After you've created your own monorepo, you can clone it to your local machine and run the following commands:

npm install

this will install all the dependencies for the monorepo.

From this point on I recommend working in a devcontainer, make sure docker deamon is running and then run the following commands:

npm run create-volume
npm run dev

This will create a volume for the devcontainer and start the devcontainer.

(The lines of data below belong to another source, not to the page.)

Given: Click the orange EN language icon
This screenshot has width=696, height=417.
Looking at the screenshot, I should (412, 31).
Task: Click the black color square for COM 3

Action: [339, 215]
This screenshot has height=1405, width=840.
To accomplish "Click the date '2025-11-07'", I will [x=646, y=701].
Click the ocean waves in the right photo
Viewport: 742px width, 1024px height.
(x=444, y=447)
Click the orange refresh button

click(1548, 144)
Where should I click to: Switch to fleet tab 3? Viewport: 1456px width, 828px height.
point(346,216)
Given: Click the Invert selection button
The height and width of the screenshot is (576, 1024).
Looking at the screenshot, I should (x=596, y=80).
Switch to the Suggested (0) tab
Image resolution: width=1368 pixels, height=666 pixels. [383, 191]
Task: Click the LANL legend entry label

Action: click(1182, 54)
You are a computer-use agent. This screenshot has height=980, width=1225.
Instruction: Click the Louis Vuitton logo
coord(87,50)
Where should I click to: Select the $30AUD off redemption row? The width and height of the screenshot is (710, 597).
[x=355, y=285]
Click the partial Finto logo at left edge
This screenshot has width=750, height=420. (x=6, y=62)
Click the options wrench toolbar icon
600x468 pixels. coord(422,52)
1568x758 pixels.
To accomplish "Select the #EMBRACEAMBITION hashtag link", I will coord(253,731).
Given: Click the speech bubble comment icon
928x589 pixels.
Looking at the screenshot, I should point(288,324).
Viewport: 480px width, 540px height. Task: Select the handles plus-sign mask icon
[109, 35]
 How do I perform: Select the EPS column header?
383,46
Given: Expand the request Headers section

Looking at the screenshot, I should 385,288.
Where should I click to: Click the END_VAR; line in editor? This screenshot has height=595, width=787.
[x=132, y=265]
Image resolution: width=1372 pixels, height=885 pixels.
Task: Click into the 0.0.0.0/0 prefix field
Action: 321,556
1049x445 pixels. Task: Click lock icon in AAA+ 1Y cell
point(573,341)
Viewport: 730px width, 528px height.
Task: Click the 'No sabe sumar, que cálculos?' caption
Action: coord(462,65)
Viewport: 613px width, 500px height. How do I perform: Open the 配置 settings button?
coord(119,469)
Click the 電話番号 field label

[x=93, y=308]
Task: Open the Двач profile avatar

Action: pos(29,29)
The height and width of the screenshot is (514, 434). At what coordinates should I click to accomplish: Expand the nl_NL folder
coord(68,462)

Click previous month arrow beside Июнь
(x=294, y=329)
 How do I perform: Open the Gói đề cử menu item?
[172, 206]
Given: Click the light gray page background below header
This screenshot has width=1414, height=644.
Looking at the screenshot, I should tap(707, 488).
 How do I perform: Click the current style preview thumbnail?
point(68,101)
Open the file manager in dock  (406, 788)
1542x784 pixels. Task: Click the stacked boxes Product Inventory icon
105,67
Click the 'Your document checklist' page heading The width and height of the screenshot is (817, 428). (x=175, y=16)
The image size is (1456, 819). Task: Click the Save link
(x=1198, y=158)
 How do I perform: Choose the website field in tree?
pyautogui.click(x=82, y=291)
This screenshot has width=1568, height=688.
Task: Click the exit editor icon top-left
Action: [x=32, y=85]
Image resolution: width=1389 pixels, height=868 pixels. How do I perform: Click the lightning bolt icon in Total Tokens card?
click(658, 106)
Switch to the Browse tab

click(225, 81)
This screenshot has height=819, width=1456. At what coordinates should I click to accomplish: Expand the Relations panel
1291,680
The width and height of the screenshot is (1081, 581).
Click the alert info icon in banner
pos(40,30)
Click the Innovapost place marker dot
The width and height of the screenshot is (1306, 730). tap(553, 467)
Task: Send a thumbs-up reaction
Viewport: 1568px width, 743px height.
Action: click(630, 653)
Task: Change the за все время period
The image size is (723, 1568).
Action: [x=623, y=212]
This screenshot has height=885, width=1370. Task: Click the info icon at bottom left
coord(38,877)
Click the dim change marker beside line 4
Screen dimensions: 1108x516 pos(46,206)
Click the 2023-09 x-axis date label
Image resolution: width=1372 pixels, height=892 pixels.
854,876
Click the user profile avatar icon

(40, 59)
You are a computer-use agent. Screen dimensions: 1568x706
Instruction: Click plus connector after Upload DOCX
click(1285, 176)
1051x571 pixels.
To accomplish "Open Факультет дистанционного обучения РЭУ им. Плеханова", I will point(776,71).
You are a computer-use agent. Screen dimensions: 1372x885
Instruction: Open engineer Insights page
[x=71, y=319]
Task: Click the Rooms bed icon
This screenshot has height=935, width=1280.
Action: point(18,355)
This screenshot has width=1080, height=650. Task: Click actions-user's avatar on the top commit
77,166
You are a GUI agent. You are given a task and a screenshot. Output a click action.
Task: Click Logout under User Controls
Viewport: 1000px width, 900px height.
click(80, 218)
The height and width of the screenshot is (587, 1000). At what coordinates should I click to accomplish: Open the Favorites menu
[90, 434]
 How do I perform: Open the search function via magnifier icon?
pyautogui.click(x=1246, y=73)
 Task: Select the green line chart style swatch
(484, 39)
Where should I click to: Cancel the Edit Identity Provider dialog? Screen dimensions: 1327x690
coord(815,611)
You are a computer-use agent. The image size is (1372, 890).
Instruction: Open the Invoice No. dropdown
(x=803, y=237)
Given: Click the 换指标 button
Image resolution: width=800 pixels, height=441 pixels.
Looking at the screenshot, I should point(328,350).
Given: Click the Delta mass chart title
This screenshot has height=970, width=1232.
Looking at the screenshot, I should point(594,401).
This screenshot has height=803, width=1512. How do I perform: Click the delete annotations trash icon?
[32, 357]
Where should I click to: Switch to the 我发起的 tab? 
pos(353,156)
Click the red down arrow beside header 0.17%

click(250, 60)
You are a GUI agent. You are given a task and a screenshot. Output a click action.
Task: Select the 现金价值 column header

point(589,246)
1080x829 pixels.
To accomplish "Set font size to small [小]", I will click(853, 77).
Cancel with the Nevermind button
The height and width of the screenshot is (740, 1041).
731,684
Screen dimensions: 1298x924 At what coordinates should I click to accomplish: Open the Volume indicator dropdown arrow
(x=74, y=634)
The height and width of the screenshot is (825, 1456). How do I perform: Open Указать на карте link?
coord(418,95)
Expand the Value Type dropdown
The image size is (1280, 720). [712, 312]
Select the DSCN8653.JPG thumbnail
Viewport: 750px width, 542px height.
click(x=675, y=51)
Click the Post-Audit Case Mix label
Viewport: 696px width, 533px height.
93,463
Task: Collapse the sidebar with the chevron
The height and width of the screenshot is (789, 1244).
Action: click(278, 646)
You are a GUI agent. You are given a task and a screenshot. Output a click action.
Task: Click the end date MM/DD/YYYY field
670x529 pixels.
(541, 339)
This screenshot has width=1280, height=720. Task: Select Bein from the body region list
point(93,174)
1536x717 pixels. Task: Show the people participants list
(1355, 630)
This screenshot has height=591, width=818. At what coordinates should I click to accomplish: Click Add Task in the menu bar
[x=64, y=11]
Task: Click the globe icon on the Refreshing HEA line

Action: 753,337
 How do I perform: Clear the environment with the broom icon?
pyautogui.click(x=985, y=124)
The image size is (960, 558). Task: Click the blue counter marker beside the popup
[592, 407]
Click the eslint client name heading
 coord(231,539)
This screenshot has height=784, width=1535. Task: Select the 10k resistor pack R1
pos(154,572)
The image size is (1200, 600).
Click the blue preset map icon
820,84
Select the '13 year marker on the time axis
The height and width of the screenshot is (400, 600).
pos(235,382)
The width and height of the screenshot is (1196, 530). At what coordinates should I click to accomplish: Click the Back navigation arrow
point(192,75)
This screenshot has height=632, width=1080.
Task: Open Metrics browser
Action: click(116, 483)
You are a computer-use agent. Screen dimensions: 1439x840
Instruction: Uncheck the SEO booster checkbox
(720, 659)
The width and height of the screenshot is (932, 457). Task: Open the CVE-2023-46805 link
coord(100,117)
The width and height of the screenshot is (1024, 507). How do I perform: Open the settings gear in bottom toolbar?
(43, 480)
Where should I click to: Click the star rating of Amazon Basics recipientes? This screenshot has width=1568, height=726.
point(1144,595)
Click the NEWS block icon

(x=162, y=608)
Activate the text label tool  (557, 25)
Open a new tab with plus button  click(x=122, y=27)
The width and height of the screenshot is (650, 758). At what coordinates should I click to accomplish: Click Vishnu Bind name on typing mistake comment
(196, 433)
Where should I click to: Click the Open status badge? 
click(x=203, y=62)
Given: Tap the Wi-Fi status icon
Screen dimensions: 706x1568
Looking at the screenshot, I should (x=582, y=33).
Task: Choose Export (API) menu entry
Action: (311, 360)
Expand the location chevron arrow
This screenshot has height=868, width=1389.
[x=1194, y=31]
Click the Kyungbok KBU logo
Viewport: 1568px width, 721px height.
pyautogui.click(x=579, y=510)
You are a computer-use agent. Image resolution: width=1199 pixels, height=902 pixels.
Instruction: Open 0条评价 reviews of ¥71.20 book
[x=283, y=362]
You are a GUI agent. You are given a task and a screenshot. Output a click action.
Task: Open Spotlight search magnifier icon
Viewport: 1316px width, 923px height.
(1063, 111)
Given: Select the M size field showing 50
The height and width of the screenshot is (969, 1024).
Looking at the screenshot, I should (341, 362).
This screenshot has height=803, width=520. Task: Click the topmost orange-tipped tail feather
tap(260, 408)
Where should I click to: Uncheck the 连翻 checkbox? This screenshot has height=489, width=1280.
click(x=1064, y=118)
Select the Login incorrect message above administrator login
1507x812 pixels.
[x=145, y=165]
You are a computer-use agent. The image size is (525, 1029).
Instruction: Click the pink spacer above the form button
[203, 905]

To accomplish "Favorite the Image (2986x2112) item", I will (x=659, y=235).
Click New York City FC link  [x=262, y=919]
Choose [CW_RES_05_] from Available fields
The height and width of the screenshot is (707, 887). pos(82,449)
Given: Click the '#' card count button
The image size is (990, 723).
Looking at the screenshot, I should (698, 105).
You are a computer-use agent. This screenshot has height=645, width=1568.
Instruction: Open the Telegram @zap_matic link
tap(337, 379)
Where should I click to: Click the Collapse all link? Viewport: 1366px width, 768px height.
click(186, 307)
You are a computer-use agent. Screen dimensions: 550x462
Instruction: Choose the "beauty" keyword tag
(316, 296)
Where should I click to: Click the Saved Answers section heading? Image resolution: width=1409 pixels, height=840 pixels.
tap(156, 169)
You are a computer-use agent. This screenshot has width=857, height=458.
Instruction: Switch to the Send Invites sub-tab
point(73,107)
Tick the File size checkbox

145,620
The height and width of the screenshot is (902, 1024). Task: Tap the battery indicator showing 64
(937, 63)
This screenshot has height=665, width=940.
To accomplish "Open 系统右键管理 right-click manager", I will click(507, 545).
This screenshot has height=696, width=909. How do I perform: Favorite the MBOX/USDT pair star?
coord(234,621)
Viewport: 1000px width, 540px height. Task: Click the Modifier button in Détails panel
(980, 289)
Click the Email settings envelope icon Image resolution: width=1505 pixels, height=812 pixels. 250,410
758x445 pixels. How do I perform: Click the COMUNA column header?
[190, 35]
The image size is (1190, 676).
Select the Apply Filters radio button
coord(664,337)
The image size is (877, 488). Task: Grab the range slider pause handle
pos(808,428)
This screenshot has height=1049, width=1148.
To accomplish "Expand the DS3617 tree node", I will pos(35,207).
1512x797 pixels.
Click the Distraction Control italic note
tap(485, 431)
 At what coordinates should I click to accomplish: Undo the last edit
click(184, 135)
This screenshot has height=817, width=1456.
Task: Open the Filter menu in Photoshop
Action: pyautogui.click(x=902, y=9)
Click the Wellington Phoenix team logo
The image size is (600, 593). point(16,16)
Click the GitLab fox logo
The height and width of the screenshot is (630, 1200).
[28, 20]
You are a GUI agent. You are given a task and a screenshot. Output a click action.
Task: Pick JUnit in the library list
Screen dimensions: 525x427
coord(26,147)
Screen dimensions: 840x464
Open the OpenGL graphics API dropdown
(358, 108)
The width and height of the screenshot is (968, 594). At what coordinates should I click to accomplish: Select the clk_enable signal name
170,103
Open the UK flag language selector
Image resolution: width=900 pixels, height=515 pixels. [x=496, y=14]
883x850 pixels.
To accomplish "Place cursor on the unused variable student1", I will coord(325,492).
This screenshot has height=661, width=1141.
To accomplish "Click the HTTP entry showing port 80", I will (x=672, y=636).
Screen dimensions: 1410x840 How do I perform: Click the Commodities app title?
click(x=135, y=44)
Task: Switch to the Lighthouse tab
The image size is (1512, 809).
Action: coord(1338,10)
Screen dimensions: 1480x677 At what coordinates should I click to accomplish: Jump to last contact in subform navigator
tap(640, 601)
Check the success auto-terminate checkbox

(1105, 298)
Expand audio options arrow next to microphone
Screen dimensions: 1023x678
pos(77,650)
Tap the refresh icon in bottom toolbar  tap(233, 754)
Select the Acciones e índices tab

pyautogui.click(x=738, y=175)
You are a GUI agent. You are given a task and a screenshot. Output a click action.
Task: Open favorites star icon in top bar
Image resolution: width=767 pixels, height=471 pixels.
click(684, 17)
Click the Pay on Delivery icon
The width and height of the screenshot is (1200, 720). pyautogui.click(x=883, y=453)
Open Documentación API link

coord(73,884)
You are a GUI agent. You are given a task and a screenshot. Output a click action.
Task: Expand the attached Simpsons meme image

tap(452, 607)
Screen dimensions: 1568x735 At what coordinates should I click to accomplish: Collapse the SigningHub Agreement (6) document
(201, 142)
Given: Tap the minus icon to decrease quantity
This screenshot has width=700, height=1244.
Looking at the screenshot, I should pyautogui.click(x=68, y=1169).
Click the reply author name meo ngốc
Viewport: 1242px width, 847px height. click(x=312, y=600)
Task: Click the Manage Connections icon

Press Ctrl+Shift+P and select Remote-Containers: Attach to Running Container... to run the devcontainer.

Devcontainer

Inside the devcontainer volume clone your repo and initialize;

git clone <your-repo-url>
cd <your-repo-name>
npm install

Repo settings are not transferred to your repo when you use the template or fork it, therefore you can edit the scripts/reset-repo-settings.sh script to your needs and run it to reset the repo settings.

npm run reset-repo

I recommend changing any settings again on the script file so they are written in there explicitly and can be restored after an experimentation.

npm scripts

There are a few npm scripts that you can use to maintain your monorepo:

  • npm run reset-repo resets the repository to the default settings
  • npm run update-from-template updates the repository from the template (arifbalik/monorepo)
  • npm run signingkey path/to/signingkey.pub configures git to use ssh signing key to sign commits
  • npm run commitlint runs commitlint on the repository
  • npm run lint runs megalinter on the repository
  • npm run create-volume creates a volume for the devcontainer (if doesn't exist)
  • npm run dev starts the devcontainer (builds the image if doesn't exist)
    • optional: npm run dev -- --remove-existing-container rebuilds the image and starts the devcontainer
  • npm run dev-shell <command> starts a shell in the devcontainer and runs the command

Note

Self hosted runners are not enabled by default. Please see open pull request #8 to see how to enable them.